The Court pronounced the following interlocutors. They find “that it is incompetent to prove a verbal communing by which consent by a landlord to abandon and withdraw an important stipulation in a written lease is proposed to be established, and that the offer of proof is incompetent by the law of Scotland: Further, find that on the record no facts are averred sufficient in law to establish against the landlord his acquiescence in or adoption of the mode of working through the barrier of coal excepted from the lease as a legal act of the tenants sanctioned by the landlord, and repel the pleas in law founded on these two alleged grounds of defence.” In their second interlocutor, which is the sixth appealed from, they “find, in regard to the conclusions for restoring or erecting a barrier equal in strength and thickness to that which has been broken, that the defenders prefer that decree should issue authorizing the pursuer to restore the same at their expense, so far as the expense of the works shall be ascertained, and found to be necessary and proper: Therefore, authorize the pursuer to erect and restore the said barrier at the expense of the defenders as above, and direct the pursuer to furnish to the defenders, if required by them, the plan and specification of the work they propose to carry through for the above purpose, and interdict and prohibit the defenders from in any way removing any part of the said barrier which at present remains: Further, declare, decern, prohibit, and interdict, as craved in the second conclusion of the summons.”

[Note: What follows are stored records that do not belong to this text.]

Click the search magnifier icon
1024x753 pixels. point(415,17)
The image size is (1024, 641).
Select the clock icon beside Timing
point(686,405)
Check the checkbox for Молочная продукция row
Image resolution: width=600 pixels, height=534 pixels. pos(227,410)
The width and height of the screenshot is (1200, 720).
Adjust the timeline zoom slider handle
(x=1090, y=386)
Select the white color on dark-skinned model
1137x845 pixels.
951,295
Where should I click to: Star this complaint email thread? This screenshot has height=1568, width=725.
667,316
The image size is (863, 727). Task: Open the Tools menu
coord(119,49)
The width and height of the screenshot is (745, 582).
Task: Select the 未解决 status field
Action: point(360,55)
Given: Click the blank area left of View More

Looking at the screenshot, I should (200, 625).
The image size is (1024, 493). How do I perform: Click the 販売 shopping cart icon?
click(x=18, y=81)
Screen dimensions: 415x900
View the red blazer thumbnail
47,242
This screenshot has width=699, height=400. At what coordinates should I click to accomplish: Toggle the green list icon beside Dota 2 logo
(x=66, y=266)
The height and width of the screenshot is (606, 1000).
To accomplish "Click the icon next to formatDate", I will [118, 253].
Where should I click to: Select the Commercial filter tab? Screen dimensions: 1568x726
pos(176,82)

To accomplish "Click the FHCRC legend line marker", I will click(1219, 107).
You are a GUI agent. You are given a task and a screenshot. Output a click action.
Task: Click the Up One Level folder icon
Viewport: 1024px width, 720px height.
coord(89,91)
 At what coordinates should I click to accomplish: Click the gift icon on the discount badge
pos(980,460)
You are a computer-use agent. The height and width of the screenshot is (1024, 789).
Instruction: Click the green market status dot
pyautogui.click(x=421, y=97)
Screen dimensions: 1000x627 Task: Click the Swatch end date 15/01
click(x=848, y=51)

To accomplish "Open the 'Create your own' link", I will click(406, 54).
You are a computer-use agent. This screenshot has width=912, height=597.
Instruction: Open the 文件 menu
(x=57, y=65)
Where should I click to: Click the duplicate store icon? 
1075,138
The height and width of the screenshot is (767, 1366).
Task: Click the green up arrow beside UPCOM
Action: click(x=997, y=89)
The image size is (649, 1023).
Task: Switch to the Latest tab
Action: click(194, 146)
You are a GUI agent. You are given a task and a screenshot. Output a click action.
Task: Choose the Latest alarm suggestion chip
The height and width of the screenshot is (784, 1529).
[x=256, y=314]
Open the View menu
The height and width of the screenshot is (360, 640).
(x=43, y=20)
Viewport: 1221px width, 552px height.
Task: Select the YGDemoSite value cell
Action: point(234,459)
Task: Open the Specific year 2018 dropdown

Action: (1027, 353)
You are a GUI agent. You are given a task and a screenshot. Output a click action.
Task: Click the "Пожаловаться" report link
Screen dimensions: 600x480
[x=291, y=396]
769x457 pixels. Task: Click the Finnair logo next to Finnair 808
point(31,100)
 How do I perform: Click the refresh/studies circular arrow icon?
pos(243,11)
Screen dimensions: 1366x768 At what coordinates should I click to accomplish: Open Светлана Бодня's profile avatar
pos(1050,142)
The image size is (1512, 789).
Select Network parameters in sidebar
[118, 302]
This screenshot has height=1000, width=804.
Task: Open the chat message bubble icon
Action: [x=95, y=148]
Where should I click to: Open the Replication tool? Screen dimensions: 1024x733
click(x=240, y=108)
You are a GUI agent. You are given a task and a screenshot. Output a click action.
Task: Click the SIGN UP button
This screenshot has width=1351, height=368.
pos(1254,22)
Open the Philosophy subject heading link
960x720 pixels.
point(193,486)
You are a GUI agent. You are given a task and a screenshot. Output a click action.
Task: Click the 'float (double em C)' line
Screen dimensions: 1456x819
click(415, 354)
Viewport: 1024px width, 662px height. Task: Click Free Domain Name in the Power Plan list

My Lords, it is upon these last two interlocutors that the principal question arises before your Lordships. By the law of Scotland a written agreement cannot be varied or waived by words only, and if the permitted waiver or variation rests entirely on parole, there remains a locus pænitentiæ to the person who has consented to the variation or waiver. It cannot be enforced against him. But if, after a parole agreement has been made, there is what the law calls rei interventus that is, if there are acts and circumstances following upon the agreement in performance of it, then it is no longer revocable. It is as valid as if it had been made in writing.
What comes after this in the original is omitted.